--- Required actions ---
A - Answer these questions from the article about Delaney Hall:
(i) Who was injured by the pepper-spray balls agents deployed?
(ii) Which host did Mullin tell about his plans?
(iii) What reports were circulating when Democratic lawmakers visited Delaney Hall over the weekend?
B - Reproduce word for word the part of the article about Delaney Hall starting at "Homeland Security Secretary" and ending at "host Sean Hannity.".

═════ Supplied text ═════

Homeland Security Secretary Markwayne Mullin on Tuesday said his department is drawing up plans to suspend customs and immigration processing at international airports in sanctuary cities that are resisting enforcement of President Donald Trump's immigration agenda.
Clashes at Delaney Hall
Mullin's comments followed protests Monday outside Delaney Hall, a privately run immigrant detention center in Newark, where local residents clashed with U.S. Immigration and Customs Enforcement agents. During the confrontation, agents deployed pepper-spray balls that injured Sen. Andy Kim (D-N.J.).
I visited with the White House today, and I said, if they are going to not allow us to go out and arrest the worst of the worst, and then when we call for assistance at the facilities, that street belongs to the city, Mullin told Fox News host Sean Hannity.
If it belonged to us, we would take care of it, but it belongs to the city, and they are barricading our employees from coming in and out of the facility. Then, why are we processing international flights into the airport there? he added.
Democratic lawmakers' visit
Kim and other Democratic lawmakers visited Delaney Hall over the weekend amid reports of hunger strikes and inhumane conditions inside. The visit prompted protests on Monday, which Kim said he tried to defuse when ICE agents deployed pepper spray and made several arrests.
Mullin claimed Tuesday that DHS requests for assistance from local police were ignored. He told Hannity his department is currently drawing up plans to say that in these sanctuary cities where the local radical left Democrats are not allowing us to do our job and enforce federal laws, then we should not be processing international flights into their cities either.

═════ Data ═════

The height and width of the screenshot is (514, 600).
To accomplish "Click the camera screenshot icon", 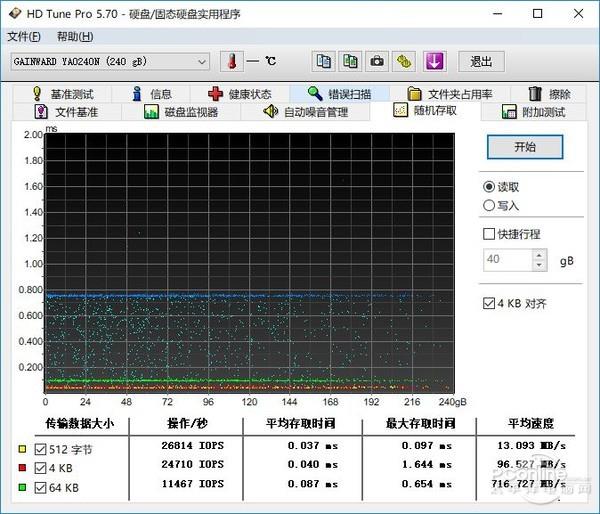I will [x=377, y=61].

═════
═════ Data ═════

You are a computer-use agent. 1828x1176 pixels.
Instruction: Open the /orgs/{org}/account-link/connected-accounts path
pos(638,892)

═════

--- Responses to the exercise ---
A -
(i) Sen. Andy Kim (D-N.J.)
(ii) Fox News host Sean Hannity
(iii) Reports of hunger strikes and inhumane conditions inside

B -
Homeland Security Secretary Markwayne Mullin on Tuesday said his department is drawing up plans to suspend customs and immigration processing at international airports in sanctuary cities that are resisting enforcement of President Donald Trump's immigration agenda.
Clashes at Delaney Hall
Mullin's comments followed protests Monday outside Delaney Hall, a privately run immigrant detention center in Newark, where local residents clashed with U.S. Immigration and Customs Enforcement agents. During the confrontation, agents deployed pepper-spray balls that injured Sen. Andy Kim (D-N.J.).
I visited with the White House today, and I said, if they are going to not allow us to go out and arrest the worst of the worst, and then when we call for assistance at the facilities, that street belongs to the city, Mullin told Fox News host Sean Hannity.